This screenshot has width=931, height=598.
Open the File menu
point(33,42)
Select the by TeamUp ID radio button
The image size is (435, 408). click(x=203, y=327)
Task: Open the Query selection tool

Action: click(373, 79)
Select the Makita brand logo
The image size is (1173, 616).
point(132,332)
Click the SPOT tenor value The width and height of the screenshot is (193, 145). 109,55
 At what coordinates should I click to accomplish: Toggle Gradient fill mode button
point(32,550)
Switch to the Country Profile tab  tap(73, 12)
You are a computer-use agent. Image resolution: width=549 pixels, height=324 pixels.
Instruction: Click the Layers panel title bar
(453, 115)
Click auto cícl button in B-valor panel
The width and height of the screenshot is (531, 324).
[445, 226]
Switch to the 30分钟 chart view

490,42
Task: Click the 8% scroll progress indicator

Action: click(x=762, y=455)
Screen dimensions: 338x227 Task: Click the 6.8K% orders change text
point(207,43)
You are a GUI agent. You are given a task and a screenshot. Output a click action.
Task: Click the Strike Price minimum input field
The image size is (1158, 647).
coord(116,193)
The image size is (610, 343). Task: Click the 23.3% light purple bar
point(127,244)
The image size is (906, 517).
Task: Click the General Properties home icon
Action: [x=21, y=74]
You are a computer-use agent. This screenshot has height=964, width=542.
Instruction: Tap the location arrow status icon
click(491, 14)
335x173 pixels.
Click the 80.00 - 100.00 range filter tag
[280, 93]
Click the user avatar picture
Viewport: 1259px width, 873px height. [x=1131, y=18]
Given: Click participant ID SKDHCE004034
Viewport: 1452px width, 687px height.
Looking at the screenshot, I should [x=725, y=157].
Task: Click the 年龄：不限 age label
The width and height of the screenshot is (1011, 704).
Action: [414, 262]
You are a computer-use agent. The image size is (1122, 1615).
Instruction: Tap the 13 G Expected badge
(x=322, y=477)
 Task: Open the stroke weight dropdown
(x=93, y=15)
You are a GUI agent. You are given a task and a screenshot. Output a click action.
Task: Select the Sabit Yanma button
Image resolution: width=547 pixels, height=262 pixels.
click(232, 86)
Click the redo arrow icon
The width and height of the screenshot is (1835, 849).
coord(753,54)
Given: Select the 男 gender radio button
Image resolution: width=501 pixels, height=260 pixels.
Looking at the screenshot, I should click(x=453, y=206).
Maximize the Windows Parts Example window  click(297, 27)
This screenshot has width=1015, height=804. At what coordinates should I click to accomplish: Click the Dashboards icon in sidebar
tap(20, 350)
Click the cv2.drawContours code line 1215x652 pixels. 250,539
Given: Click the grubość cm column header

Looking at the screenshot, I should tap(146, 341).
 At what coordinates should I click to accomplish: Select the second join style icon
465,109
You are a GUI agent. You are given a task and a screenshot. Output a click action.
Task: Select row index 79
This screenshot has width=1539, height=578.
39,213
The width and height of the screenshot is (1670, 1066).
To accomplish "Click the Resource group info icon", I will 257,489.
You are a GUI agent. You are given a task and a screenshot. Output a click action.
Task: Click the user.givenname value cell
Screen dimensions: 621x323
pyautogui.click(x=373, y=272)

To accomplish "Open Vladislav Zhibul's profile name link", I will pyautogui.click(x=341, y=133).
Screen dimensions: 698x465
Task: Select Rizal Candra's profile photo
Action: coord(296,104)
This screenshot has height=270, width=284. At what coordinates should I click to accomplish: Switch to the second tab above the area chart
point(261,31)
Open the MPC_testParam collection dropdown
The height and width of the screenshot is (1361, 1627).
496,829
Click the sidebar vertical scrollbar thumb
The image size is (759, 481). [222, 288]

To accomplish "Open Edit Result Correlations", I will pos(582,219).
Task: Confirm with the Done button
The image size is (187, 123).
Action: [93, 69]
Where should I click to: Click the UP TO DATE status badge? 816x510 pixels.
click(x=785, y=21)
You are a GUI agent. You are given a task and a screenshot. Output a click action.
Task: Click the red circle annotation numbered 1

Task description:
Reproduce all the data precisely, word for word.

Finished exercise:
This screenshot has width=931, height=598.
Open the File menu
point(33,42)
Select the by TeamUp ID radio button
The image size is (435, 408). click(x=203, y=327)
Task: Open the Query selection tool

Action: click(373, 79)
Select the Makita brand logo
The image size is (1173, 616).
point(132,332)
Click the SPOT tenor value The width and height of the screenshot is (193, 145). 109,55
 At what coordinates should I click to accomplish: Toggle Gradient fill mode button
point(32,550)
Switch to the Country Profile tab  tap(73, 12)
You are a computer-use agent. Image resolution: width=549 pixels, height=324 pixels.
Instruction: Click the Layers panel title bar
(453, 115)
Click auto cícl button in B-valor panel
The width and height of the screenshot is (531, 324).
[445, 226]
Switch to the 30分钟 chart view

490,42
Task: Click the 8% scroll progress indicator

Action: click(x=762, y=455)
Screen dimensions: 338x227 Task: Click the 6.8K% orders change text
point(207,43)
You are a GUI agent. You are given a task and a screenshot. Output a click action.
Task: Click the Strike Price minimum input field
The image size is (1158, 647).
coord(116,193)
The image size is (610, 343). Task: Click the 23.3% light purple bar
point(127,244)
The image size is (906, 517).
Task: Click the General Properties home icon
Action: [x=21, y=74]
You are a computer-use agent. This screenshot has height=964, width=542.
Instruction: Tap the location arrow status icon
click(491, 14)
335x173 pixels.
Click the 80.00 - 100.00 range filter tag
[280, 93]
Click the user avatar picture
Viewport: 1259px width, 873px height. [x=1131, y=18]
Given: Click participant ID SKDHCE004034
Viewport: 1452px width, 687px height.
Looking at the screenshot, I should [x=725, y=157].
Task: Click the 年龄：不限 age label
The width and height of the screenshot is (1011, 704).
Action: [414, 262]
You are a computer-use agent. The image size is (1122, 1615).
Instruction: Tap the 13 G Expected badge
(x=322, y=477)
 Task: Open the stroke weight dropdown
(x=93, y=15)
You are a GUI agent. You are given a task and a screenshot. Output a click action.
Task: Select the Sabit Yanma button
Image resolution: width=547 pixels, height=262 pixels.
click(232, 86)
Click the redo arrow icon
The width and height of the screenshot is (1835, 849).
coord(753,54)
Given: Select the 男 gender radio button
Image resolution: width=501 pixels, height=260 pixels.
Looking at the screenshot, I should click(x=453, y=206).
Maximize the Windows Parts Example window  click(297, 27)
This screenshot has width=1015, height=804. At what coordinates should I click to accomplish: Click the Dashboards icon in sidebar
tap(20, 350)
Click the cv2.drawContours code line 1215x652 pixels. 250,539
Given: Click the grubość cm column header

Looking at the screenshot, I should tap(146, 341).
 At what coordinates should I click to accomplish: Select the second join style icon
465,109
You are a GUI agent. You are given a task and a screenshot. Output a click action.
Task: Select row index 79
This screenshot has width=1539, height=578.
39,213
The width and height of the screenshot is (1670, 1066).
To accomplish "Click the Resource group info icon", I will 257,489.
You are a GUI agent. You are given a task and a screenshot. Output a click action.
Task: Click the user.givenname value cell
Screen dimensions: 621x323
pyautogui.click(x=373, y=272)

To accomplish "Open Vladislav Zhibul's profile name link", I will pyautogui.click(x=341, y=133).
Screen dimensions: 698x465
Task: Select Rizal Candra's profile photo
Action: coord(296,104)
This screenshot has height=270, width=284. At what coordinates should I click to accomplish: Switch to the second tab above the area chart
point(261,31)
Open the MPC_testParam collection dropdown
The height and width of the screenshot is (1361, 1627).
496,829
Click the sidebar vertical scrollbar thumb
The image size is (759, 481). [222, 288]

To accomplish "Open Edit Result Correlations", I will pos(582,219).
Task: Confirm with the Done button
The image size is (187, 123).
Action: [93, 69]
Where should I click to: Click the UP TO DATE status badge? 816x510 pixels.
click(x=785, y=21)
You are a GUI agent. You are given a task and a screenshot. Output a click action.
Task: Click the red circle annotation numbered 1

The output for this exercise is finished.